Open WSLUser opened 3 years ago
@crramirez I know you're busy. Just want to be sure you see this.
Hello @WSLUser
Yes I saw your comment but I am looking for time to read it with calm and answer you properly. Thanks for the reminder.
Regards, Carlos
Hello @WSLUser,
We are planning something similar for the enterprise version of Raft WSL. The license manager file management is complicated and errors prone. We are aiming to use a third-party solution combined with the new tamper-proof features of MSIX. And yes the idea for enterprise customers is to get rid of the Microsoft Store license manager.
Regards, Carlos
Great to hear. Unfortunately the MS Store license manager presents problems for many applications in offline environments so having Raft use a third party solution is much preferable.

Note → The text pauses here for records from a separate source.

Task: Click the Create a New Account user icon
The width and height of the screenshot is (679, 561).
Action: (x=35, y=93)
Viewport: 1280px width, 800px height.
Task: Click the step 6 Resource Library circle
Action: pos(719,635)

In cases where you purchased Raft but are unable to sign into the Store app (but can install distros from Store), adding the ability to download and install the appx offline while signed into the Store website (in your browser vice the app) should allow for subscriptions to be activated. The amount of time left in a subscription should be assigned to the account and be input somehow into the app. In cases where the user is a beta user that doesn't have a subscription period, the appx should just be able to be downloaded and become registered with the Store app but not require Store auth in the app (since you're trusting the fact the user was signed in via browser to obtain the appx in first place). Alternatively you could provide another means of providing updates that doesn't rely on the Store app (this would also be nice to have).
One way I can also see this being addressed is allowing Raft to be installed without signing into the Store would be to provide a subscription file (which the user could download if signed into Microsoft Store from browser, perhaps sent to the user's OneDrive account or allow access to the OneDrive associated to the company for specifically that file), which Raft would have a option to drag the file into and read it to activate the subscription. Nessus, Avast, and other companies have a very similar model in place for using subscription files and probably allow for more customers to use Raft without needing to sign into the Store. There's plenty of ways to get a working Raft "offline" using a subscription file. Obviously in cases where it's installed in a network isolated host, Raft would detect it's offline and disable the feature to install from Store (but could provide ability to install Linux distro appx or tar.gz from a file path).